Upon admission to the nursing home, the staff noted two unstageable wounds to the resident’s buttocks measuring 4 x 4 cm and 2 x 2 cm. The areas were described as gray in color. Wound care orders were received and an admission care plan was implemented including an intervention for turning and repositioning “as needed.”
Five days into the residency, an order was received for a wound care consultation. The staff attempted to get authorization from the primary care physician for several days without success. It took nine days for the facility to get authorization and the consultation.
One week into the residency, the wounds combined at the sacrum measuring 6 x 6.6 cm. Shortly thereafter, the final care plan was drafted including an intervention for turning and repositioning every two hours.
At the time of the wound consultation, the sacral wound measured 8 x 8 cm. The facility dietician also noted a significant weight loss of approximately 16 lbs.
The family raised concerns three days before discharge.

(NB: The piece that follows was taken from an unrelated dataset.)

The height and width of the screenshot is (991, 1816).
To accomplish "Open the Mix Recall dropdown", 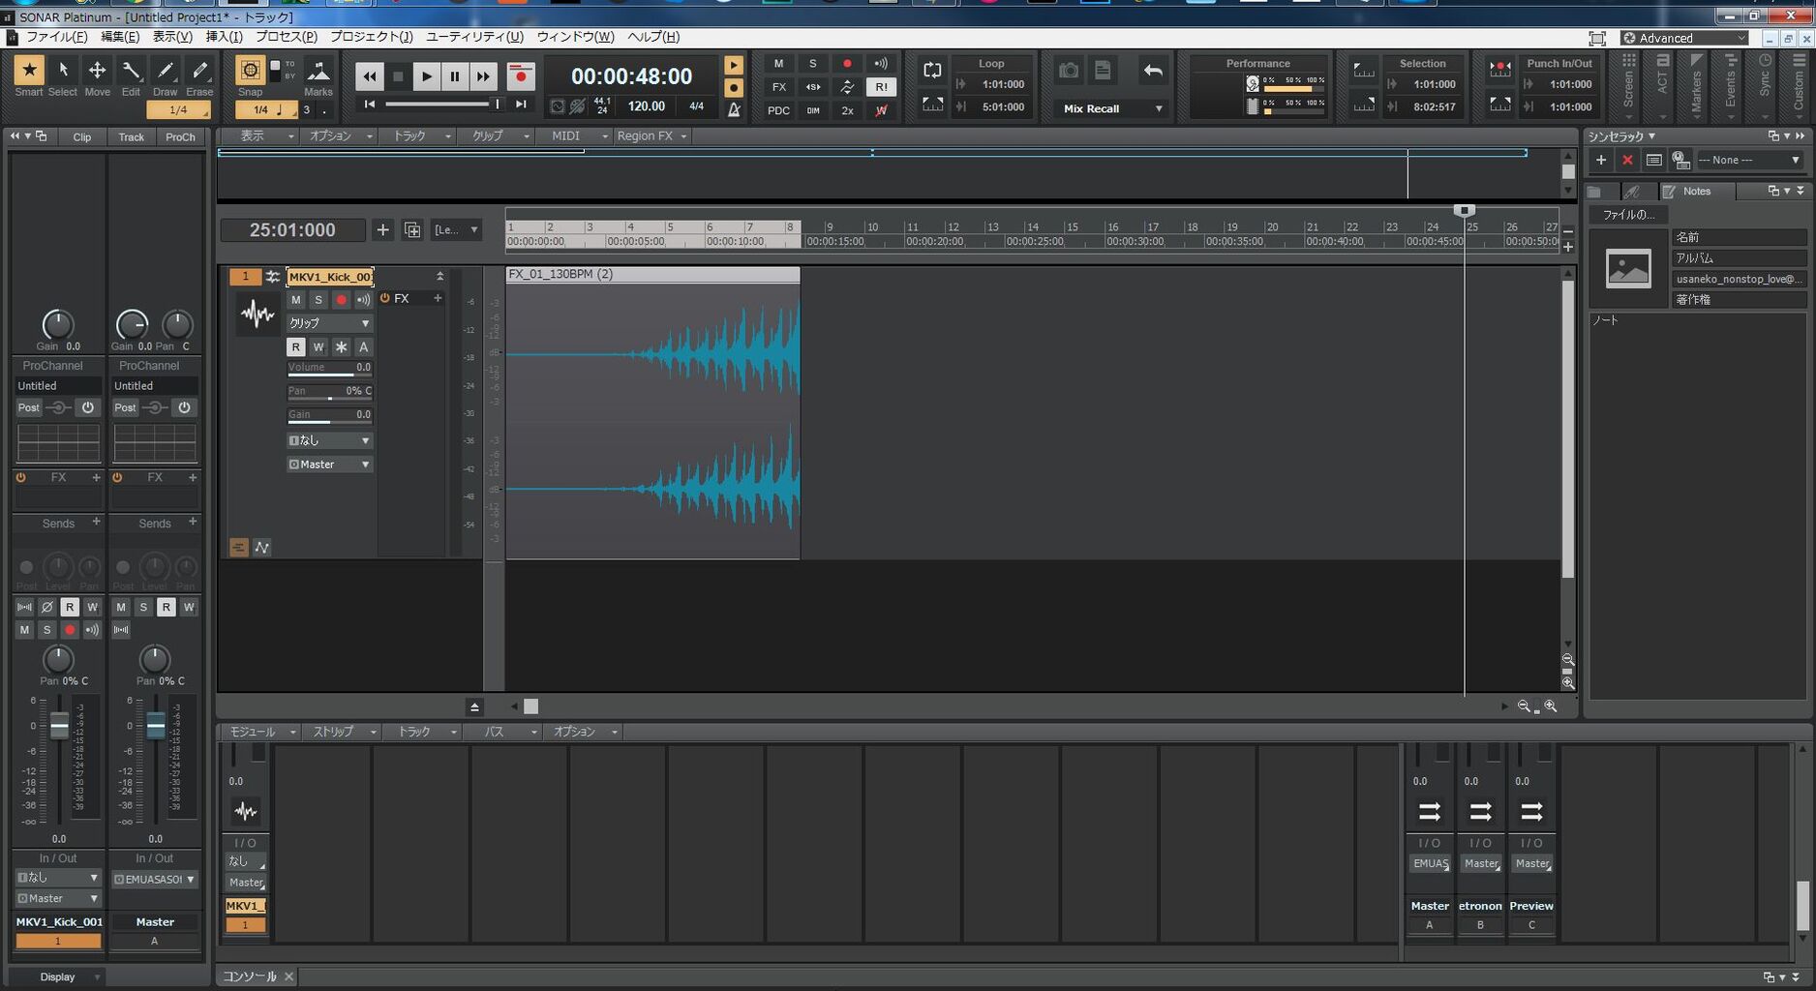I will coord(1111,108).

The treating physician was called into the facility to speak to them. The facility also held a focus meeting on this day to discuss the wound, nutrition and pain.
During the early morning hours of September 15th, the resident had an elevated temperature and he was treated with Tylenol. A couple of hours later, he had a witnessed seizure lasting twenty seconds. He was transferred to the hospital without a physician’s order.

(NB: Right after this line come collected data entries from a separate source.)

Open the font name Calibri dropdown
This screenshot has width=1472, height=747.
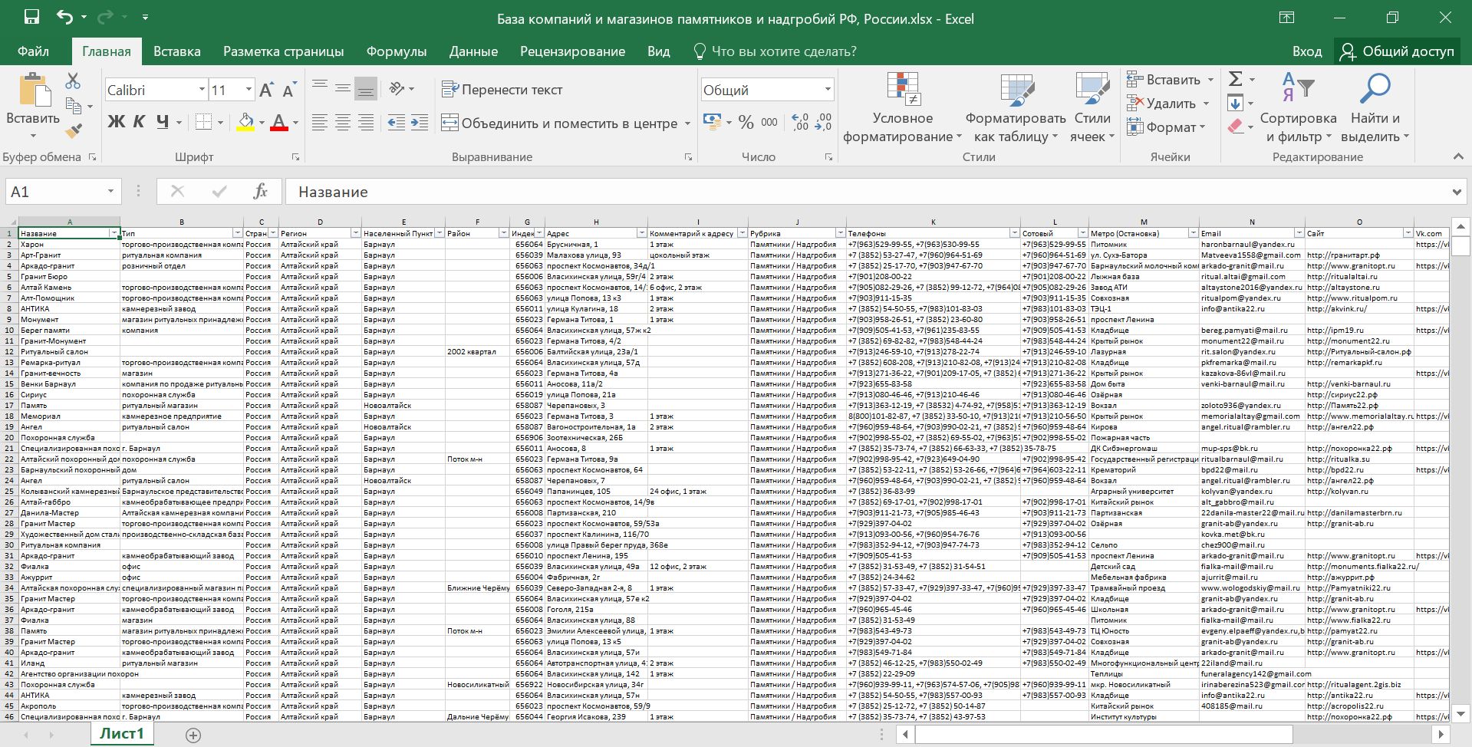point(202,90)
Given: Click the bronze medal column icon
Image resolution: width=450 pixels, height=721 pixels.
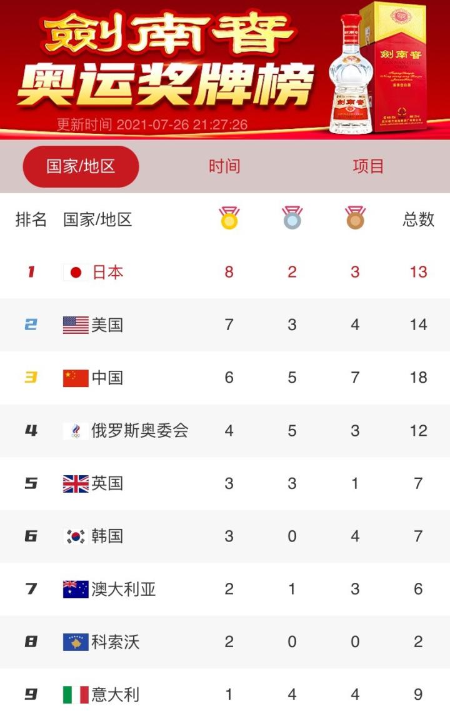Looking at the screenshot, I should 355,218.
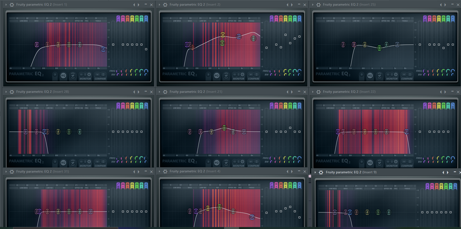Click the checkmark button in Insert 2 EQ
This screenshot has height=229, width=461.
pos(226,75)
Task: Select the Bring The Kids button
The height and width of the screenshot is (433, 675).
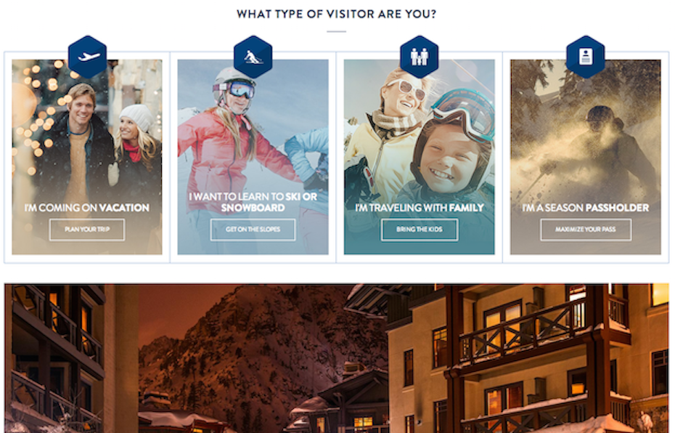Action: (x=420, y=230)
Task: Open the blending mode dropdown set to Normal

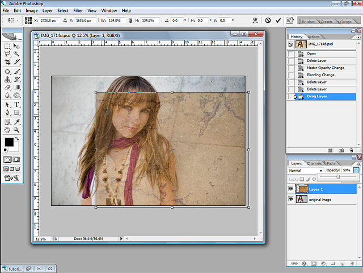Action: [x=306, y=170]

In the emergency room, the resident was diagnosed with sepsis and an infected Stage IV decubitus ulcer. A right lower lobe infiltrate and deep vein thrombosis was also noted. Infectious disease was consulted and an extensive workup was started. The resident continued on intravenous antibiotics for the course of care, which lasted eight days. On the eighth day, the resident passed away. His death certificate listed aspiration pneumonia, encephalopathy, sepsis and decubitus ulcer as the causes of death.
The resident left behind a wife of sixty years and eight adult children.
The Estate claimed the nursing facility failed to adequately address the wounds to the resident’s backside at the time of admission. The claim was based on a failure to adequately document turning and repositioning. The Estate claimed any such documentation was sparse. A nursing expert for the Estate rendered opinions in support of this allegation.
The Estate also retained a board certified internal medicine and infectious disease expert to opine as to the cause of death. This expert claimed the resident was compromised nutritionally and physically due to the sacral wound. He claimed this compromise led to the seizure and aspiration, which eventually caused the resident’s death.
The Defense team was comprised of a nurse and internal medicine expert. The overall defense theme was the wound started as a deep tissue injury and evolved into an unstageable wound until it realized itself shortly before the resident’s seizure. The nurse expert was qualified as a wound care specialist and her opinions supported the overall defense theme. She included a positive caloric intake analysis, which was the only one in the case. The internal medicine expert convinced the panel that the cause of death was solely related to the seizure and there was nothing to support the Estate’s claim of an infection through the wound site.
The Estate asked for over a million dollars in damages at the closing. The panel deliberated for over three hours before rendering a defense verdict.